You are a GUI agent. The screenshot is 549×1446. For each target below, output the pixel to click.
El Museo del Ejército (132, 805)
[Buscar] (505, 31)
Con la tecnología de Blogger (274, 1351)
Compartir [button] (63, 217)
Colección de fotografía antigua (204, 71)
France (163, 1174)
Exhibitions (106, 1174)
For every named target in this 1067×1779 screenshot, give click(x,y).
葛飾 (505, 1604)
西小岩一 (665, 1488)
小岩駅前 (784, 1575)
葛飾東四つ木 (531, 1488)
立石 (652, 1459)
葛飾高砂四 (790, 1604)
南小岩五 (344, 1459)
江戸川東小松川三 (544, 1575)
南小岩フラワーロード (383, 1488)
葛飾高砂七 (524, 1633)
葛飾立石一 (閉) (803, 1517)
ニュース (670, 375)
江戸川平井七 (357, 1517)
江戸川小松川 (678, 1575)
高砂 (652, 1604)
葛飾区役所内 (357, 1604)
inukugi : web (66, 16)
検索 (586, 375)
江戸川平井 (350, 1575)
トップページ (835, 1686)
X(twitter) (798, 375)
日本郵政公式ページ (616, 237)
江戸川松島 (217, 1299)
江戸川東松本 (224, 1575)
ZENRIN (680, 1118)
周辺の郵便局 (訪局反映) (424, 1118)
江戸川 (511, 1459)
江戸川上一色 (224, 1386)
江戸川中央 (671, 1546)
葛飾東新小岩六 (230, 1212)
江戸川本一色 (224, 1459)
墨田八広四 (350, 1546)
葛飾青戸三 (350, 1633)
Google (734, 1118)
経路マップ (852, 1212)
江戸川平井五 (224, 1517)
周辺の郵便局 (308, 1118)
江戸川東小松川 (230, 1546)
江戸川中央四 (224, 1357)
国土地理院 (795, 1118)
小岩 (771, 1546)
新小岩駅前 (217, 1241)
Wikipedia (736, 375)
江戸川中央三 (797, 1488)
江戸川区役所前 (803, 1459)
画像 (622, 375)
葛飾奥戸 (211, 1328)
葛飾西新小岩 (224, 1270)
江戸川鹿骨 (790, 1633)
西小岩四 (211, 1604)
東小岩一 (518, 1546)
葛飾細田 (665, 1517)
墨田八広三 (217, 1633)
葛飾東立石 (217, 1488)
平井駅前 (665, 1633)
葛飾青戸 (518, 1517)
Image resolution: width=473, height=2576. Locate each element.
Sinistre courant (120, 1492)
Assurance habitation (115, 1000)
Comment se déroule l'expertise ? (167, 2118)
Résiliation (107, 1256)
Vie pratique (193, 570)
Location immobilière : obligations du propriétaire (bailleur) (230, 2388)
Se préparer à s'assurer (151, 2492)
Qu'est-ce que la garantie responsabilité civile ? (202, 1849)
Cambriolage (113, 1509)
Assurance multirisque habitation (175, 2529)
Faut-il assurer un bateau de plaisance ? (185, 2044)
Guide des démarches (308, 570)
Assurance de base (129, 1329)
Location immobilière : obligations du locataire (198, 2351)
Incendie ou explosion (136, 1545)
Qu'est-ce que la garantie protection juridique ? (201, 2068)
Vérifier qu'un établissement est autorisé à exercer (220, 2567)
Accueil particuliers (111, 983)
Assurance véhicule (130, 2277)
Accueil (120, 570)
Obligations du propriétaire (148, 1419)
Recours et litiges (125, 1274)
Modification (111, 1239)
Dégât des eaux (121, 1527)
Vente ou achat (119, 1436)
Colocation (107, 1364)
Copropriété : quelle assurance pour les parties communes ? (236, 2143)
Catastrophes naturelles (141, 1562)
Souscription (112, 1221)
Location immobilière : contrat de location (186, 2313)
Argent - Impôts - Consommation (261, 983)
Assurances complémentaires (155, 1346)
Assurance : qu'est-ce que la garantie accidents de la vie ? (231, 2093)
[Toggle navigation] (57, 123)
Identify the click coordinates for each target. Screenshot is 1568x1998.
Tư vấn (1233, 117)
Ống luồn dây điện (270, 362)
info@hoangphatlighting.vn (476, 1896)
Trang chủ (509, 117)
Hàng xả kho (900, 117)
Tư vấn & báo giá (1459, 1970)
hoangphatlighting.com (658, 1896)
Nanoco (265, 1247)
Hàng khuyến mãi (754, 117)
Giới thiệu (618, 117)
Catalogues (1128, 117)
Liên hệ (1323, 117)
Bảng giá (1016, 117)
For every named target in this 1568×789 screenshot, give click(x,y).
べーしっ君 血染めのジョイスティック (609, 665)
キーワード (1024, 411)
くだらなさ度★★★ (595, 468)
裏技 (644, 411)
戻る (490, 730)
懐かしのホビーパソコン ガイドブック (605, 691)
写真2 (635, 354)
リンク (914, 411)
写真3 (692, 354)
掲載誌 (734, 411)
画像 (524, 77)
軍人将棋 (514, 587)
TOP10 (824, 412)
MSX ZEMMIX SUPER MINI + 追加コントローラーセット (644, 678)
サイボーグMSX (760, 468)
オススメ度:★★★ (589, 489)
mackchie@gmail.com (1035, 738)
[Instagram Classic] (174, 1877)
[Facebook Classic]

• Given request: Return every line of the records above unchanged.

• Solution:
You are a GUI agent. The screenshot is 549×1446. For each target below, output the pixel to click.
El Museo del Ejército (132, 805)
[Buscar] (505, 31)
Con la tecnología de Blogger (274, 1351)
Compartir [button] (63, 217)
Colección de fotografía antigua (204, 71)
France (163, 1174)
Exhibitions (106, 1174)
For every named target in this 1067×1779 screenshot, give click(x,y).
葛飾 (505, 1604)
西小岩一 (665, 1488)
小岩駅前 (784, 1575)
葛飾東四つ木 (531, 1488)
立石 (652, 1459)
葛飾高砂四 (790, 1604)
南小岩五 (344, 1459)
江戸川東小松川三 (544, 1575)
南小岩フラワーロード (383, 1488)
葛飾高砂七 (524, 1633)
葛飾立石一 (閉) (803, 1517)
ニュース (670, 375)
江戸川平井七 (357, 1517)
江戸川小松川 (678, 1575)
高砂 (652, 1604)
葛飾区役所内 (357, 1604)
inukugi : web (66, 16)
検索 (586, 375)
江戸川平井 (350, 1575)
トップページ (835, 1686)
X(twitter) (798, 375)
日本郵政公式ページ (616, 237)
江戸川松島 (217, 1299)
江戸川東松本 (224, 1575)
ZENRIN (680, 1118)
周辺の郵便局 (訪局反映) (424, 1118)
江戸川 (511, 1459)
江戸川上一色 (224, 1386)
江戸川中央 (671, 1546)
葛飾東新小岩六 (230, 1212)
江戸川本一色 (224, 1459)
墨田八広四 (350, 1546)
葛飾青戸三 (350, 1633)
Google (734, 1118)
経路マップ (852, 1212)
江戸川平井五 (224, 1517)
周辺の郵便局 (308, 1118)
江戸川東小松川 (230, 1546)
江戸川中央四 (224, 1357)
国土地理院 (795, 1118)
小岩 (771, 1546)
新小岩駅前 (217, 1241)
Wikipedia (736, 375)
江戸川中央三 (797, 1488)
江戸川区役所前 (803, 1459)
画像 (622, 375)
葛飾奥戸 (211, 1328)
葛飾西新小岩 (224, 1270)
江戸川鹿骨 (790, 1633)
西小岩四 (211, 1604)
東小岩一 (518, 1546)
葛飾細田 (665, 1517)
墨田八広三 (217, 1633)
葛飾東立石 (217, 1488)
平井駅前 (665, 1633)
葛飾青戸 (518, 1517)
Image resolution: width=473, height=2576. Locate each element.
Sinistre courant (120, 1492)
Assurance habitation (115, 1000)
Comment se déroule l'expertise ? (167, 2118)
Résiliation (107, 1256)
Vie pratique (193, 570)
Location immobilière : obligations du propriétaire (bailleur) (230, 2388)
Se préparer à s'assurer (151, 2492)
Qu'est-ce que la garantie responsabilité civile ? (202, 1849)
Cambriolage (113, 1509)
Assurance multirisque habitation (175, 2529)
Faut-il assurer un bateau de plaisance ? (185, 2044)
Guide des démarches (308, 570)
Assurance de base (129, 1329)
Location immobilière : obligations du locataire (198, 2351)
Incendie ou explosion (136, 1545)
Qu'est-ce que la garantie protection juridique ? (201, 2068)
Vérifier qu'un établissement est autorisé à exercer (220, 2567)
Accueil particuliers (111, 983)
Assurance véhicule (130, 2277)
Accueil (120, 570)
Obligations du propriétaire (148, 1419)
Recours et litiges (125, 1274)
Modification (111, 1239)
Dégât des eaux (121, 1527)
Vente ou achat (119, 1436)
Colocation (107, 1364)
Copropriété : quelle assurance pour les parties communes ? (236, 2143)
Catastrophes naturelles (141, 1562)
Souscription (112, 1221)
Location immobilière : contrat de location (186, 2313)
Argent - Impôts - Consommation (261, 983)
Assurances complémentaires (155, 1346)
Assurance : qu'est-ce que la garantie accidents de la vie ? (231, 2093)
[Toggle navigation] (57, 123)
Identify the click coordinates for each target. Screenshot is 1568x1998.
Tư vấn (1233, 117)
Ống luồn dây điện (270, 362)
info@hoangphatlighting.vn (476, 1896)
Trang chủ (509, 117)
Hàng xả kho (900, 117)
Tư vấn & báo giá (1459, 1970)
hoangphatlighting.com (658, 1896)
Nanoco (265, 1247)
Hàng khuyến mãi (754, 117)
Giới thiệu (618, 117)
Catalogues (1128, 117)
Liên hệ (1323, 117)
Bảng giá (1016, 117)
For every named target in this 1568×789 screenshot, give click(x,y).
べーしっ君 血染めのジョイスティック (609, 665)
キーワード (1024, 411)
くだらなさ度★★★ (595, 468)
裏技 (644, 411)
戻る (490, 730)
懐かしのホビーパソコン ガイドブック (605, 691)
写真2 (635, 354)
リンク (914, 411)
写真3 (692, 354)
掲載誌 (734, 411)
画像 (524, 77)
軍人将棋 (514, 587)
TOP10 (824, 412)
MSX ZEMMIX SUPER MINI + 追加コントローラーセット (644, 678)
サイボーグMSX (760, 468)
オススメ度:★★★ (589, 489)
mackchie@gmail.com (1035, 738)
[Instagram Classic] (174, 1877)
[Facebook Classic]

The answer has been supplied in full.